* Task objective: When you come to the line with "Task: Toggle green", begin repeating; continue exactly through the final line of the records and include nothing from before.

* Supplied data:

———

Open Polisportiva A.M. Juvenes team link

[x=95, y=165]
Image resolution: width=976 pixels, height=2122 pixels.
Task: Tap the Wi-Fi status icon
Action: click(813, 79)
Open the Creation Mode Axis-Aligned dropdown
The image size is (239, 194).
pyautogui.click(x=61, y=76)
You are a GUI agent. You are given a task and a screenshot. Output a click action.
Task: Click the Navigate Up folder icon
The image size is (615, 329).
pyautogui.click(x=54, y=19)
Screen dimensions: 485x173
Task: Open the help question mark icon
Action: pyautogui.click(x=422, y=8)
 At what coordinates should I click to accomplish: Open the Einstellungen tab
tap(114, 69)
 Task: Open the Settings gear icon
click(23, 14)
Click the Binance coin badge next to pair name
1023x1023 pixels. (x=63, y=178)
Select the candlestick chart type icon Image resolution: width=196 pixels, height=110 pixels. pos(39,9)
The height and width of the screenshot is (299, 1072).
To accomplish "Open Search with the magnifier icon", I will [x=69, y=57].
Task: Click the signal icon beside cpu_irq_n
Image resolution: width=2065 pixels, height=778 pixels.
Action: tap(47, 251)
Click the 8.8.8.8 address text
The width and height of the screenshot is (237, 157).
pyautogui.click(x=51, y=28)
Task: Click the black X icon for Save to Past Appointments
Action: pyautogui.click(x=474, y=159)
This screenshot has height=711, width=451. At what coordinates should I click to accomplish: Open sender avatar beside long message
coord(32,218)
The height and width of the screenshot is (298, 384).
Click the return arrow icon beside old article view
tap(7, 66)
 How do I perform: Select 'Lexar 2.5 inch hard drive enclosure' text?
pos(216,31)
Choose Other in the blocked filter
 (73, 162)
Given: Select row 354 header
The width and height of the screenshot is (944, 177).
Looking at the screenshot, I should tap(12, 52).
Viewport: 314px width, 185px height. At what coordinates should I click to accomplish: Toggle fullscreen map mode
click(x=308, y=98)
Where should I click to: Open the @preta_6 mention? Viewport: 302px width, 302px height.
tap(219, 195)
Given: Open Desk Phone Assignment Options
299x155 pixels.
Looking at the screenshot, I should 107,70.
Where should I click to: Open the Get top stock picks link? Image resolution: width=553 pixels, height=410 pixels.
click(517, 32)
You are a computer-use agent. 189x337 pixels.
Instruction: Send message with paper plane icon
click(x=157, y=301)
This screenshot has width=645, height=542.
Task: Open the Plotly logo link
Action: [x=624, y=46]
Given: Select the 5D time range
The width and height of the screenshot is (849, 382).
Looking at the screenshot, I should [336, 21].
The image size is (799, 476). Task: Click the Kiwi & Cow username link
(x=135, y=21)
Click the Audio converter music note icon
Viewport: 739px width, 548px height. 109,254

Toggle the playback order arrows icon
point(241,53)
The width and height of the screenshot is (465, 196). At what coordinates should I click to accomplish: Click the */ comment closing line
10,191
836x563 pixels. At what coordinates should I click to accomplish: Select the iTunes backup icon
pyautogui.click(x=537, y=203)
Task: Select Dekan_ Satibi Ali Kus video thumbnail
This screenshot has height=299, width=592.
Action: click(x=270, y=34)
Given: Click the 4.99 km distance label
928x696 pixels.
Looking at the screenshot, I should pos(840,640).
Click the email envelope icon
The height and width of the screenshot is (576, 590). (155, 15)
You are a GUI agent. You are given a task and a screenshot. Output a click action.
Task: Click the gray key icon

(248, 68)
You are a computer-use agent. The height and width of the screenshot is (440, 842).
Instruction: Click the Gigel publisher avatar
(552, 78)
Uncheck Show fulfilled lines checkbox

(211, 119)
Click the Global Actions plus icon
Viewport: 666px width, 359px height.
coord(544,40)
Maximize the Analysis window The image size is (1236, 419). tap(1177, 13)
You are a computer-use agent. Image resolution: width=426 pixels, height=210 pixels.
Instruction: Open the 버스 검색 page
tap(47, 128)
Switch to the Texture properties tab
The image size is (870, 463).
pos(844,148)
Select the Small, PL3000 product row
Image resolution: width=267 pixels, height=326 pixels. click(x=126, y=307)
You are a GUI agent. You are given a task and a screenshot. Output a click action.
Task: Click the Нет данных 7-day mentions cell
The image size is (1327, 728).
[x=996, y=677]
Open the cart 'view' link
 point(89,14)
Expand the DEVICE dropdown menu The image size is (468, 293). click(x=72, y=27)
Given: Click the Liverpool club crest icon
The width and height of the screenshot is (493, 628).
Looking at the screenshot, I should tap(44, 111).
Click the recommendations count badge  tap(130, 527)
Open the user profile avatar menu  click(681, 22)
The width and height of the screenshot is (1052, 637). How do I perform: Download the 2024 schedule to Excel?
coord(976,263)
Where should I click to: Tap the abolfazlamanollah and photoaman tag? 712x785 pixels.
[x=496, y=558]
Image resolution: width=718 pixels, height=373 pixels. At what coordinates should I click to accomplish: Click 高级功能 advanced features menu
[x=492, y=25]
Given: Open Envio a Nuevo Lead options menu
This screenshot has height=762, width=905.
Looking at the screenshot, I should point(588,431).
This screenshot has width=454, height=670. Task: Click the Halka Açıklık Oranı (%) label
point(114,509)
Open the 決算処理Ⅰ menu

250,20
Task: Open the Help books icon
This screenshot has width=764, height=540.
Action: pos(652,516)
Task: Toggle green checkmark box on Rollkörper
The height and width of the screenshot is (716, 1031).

———

* Answer to this problem:
Task: Toggle green checkmark box on Rollkörper
The height and width of the screenshot is (716, 1031).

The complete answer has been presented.